▸ What you have to do:
Continue the onboarding roadmap below from the point where it stops, writing the next part in the same style.

▸ Given passage:
☆ ☆ ☆ ☆ ☆ ☆ ☆

# TASKS — Onboarding roadmap for Runhao

Goal: end with a Panda picking up a bowl from a PARA policy *you* trained
on data *you* collected, with a camera you calibrated yourself. The four
stages below are sequential: each one produces an artifact (a saved image
or video) that proves the prior stage is correct.

> **Read [`docs/always_visualize.md`](docs/always_visualize.md) first.** Every
> stage below ends in "save a visualization." That's not optional.

---

## Stage 1 — Render the robot mask onto the live RealSense image

**Output:** a side-by-side PNG (or short MP4) showing
`real RGB | MuJoCo robot render | overlay`. The overlay should align with
the real arm's silhouette to within a few pixels.

**Why this comes first:** you can't validate calibration, recordings, IK,
or the policy without first being able to project the robot into the
image. Once the overlay aligns, almost everything downstream that's wrong
will be visible *immediately*.

**What to do:**

1. Run hand-eye calibration to get a current `T_cam_world` and `CAM_K`.

☆ ☆ ☆ ☆ ☆ ☆ ☆

[Dataset rows]

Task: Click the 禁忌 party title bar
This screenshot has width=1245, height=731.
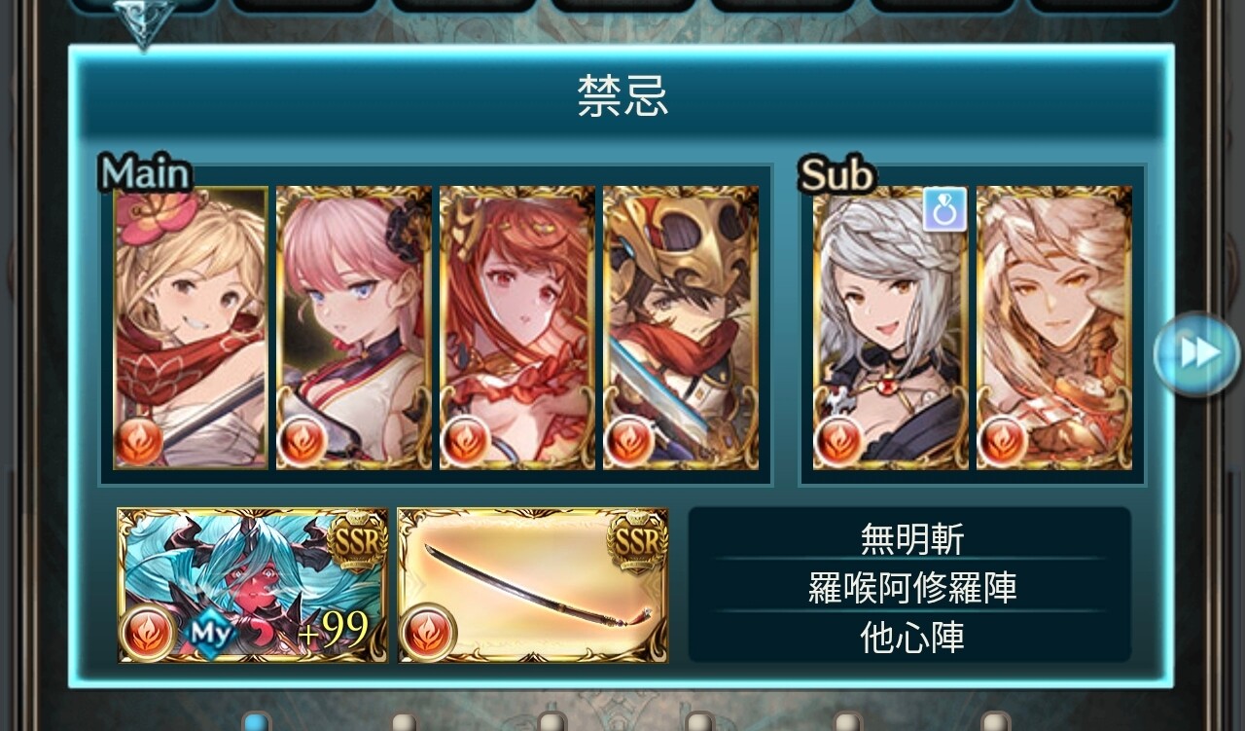Action: pyautogui.click(x=623, y=97)
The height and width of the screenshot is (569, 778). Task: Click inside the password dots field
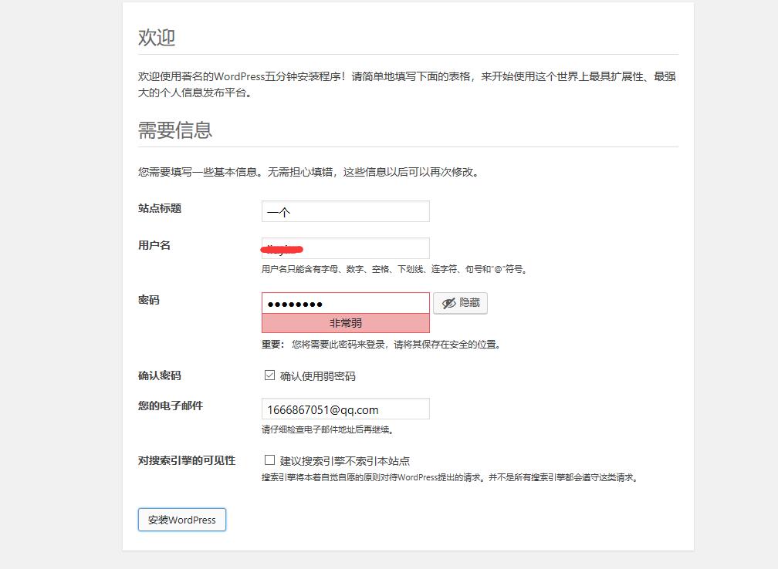(345, 303)
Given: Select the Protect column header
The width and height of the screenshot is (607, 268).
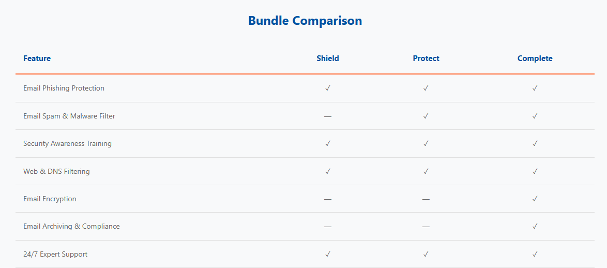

☆ ☆ ☆ ☆ ☆ ☆ ☆

▸ The reply:
   - Mount the 4×2 ArUco board on the Panda hand (uses
     `ExoConfigs/panda_exo_handeye_4x2.py`).
   - Use `panda_streaming/hand_eye_calib/command_calib_poses.py` to drive
     the arm through a set of calibration poses.
   - Use `panda_streaming/hand_eye_calib/calibrate.py` as a reference
     for the joint solver (see its `solve_hand_eye` function — it does the
     unprivileged-info version: PnP per frame → joint nonlinear solve for
     `T_cam_world` and `T_hand_board`).
   - **Visualize:** save `aruco_reproject_check.png` (markers reprojected
     on the image) and `mujoco_overlay_check.png` (MuJoCo render of the
     calibrated camera vs the real frame). The `hand_eye_calib/` folder
     already has examples of what these should look like.

2. Plug the calibrated `T_cam_world` and `CAM_K` into a streaming script
   that:
   - Subscribes to `/joint_states` over rosbridge.
   - Sets the MuJoCo Panda to those joints.
   - Renders a segmentation mask from the calibrated camera pose.
   - Alpha-blends the mask onto the live RealSense frame.

   Start from `panda_streaming/stream_panda_with_cam.py` — it already does
   the live-feed + MuJoCo overlay loop using ArUco-based pose estimation.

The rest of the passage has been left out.